● Exercise data
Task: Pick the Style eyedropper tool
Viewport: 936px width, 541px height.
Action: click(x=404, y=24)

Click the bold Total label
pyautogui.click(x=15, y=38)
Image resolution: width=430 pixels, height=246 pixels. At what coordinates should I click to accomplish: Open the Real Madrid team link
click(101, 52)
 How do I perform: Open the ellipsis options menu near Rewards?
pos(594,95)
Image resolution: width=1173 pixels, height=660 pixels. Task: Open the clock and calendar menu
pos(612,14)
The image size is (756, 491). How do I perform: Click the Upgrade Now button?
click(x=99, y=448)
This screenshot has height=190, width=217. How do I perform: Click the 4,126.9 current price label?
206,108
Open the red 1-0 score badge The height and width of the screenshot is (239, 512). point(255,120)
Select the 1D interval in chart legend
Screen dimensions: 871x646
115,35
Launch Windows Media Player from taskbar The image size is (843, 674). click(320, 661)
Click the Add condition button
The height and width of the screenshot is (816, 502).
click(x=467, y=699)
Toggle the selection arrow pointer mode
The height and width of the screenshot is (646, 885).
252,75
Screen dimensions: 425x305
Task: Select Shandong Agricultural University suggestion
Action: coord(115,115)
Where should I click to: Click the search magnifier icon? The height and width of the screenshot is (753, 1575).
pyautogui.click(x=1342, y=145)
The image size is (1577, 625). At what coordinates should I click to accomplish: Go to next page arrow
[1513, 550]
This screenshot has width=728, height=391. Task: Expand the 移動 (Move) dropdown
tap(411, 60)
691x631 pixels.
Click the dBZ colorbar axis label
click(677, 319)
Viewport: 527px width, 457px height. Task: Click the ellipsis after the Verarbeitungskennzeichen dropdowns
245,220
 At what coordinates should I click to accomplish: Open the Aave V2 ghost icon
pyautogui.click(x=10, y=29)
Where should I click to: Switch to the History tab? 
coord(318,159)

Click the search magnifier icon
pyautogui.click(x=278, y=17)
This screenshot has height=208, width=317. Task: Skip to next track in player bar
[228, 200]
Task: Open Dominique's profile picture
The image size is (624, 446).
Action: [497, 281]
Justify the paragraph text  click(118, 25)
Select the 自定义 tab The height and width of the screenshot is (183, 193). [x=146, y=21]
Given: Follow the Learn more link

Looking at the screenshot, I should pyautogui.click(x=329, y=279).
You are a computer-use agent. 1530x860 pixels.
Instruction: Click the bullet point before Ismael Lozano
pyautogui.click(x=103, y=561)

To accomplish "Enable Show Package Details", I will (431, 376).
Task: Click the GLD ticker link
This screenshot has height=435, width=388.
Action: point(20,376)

● Task requirements
Taking the records above, retype every line from the one with "Open the red" down to the one with "Justify the paragraph", exactly and with nothing else.

● Reply
Open the red 1-0 score badge The height and width of the screenshot is (239, 512). point(255,120)
Select the 1D interval in chart legend
Screen dimensions: 871x646
115,35
Launch Windows Media Player from taskbar The image size is (843, 674). click(320, 661)
Click the Add condition button
The height and width of the screenshot is (816, 502).
click(x=467, y=699)
Toggle the selection arrow pointer mode
The height and width of the screenshot is (646, 885).
252,75
Screen dimensions: 425x305
Task: Select Shandong Agricultural University suggestion
Action: coord(115,115)
Where should I click to: Click the search magnifier icon? The height and width of the screenshot is (753, 1575).
pyautogui.click(x=1342, y=145)
The image size is (1577, 625). At what coordinates should I click to accomplish: Go to next page arrow
[1513, 550]
This screenshot has width=728, height=391. Task: Expand the 移動 (Move) dropdown
tap(411, 60)
691x631 pixels.
Click the dBZ colorbar axis label
click(677, 319)
Viewport: 527px width, 457px height. Task: Click the ellipsis after the Verarbeitungskennzeichen dropdowns
245,220
 At what coordinates should I click to accomplish: Open the Aave V2 ghost icon
pyautogui.click(x=10, y=29)
Where should I click to: Switch to the History tab? 
coord(318,159)

Click the search magnifier icon
pyautogui.click(x=278, y=17)
This screenshot has height=208, width=317. Task: Skip to next track in player bar
[228, 200]
Task: Open Dominique's profile picture
The image size is (624, 446).
Action: [497, 281]
Justify the paragraph text  click(118, 25)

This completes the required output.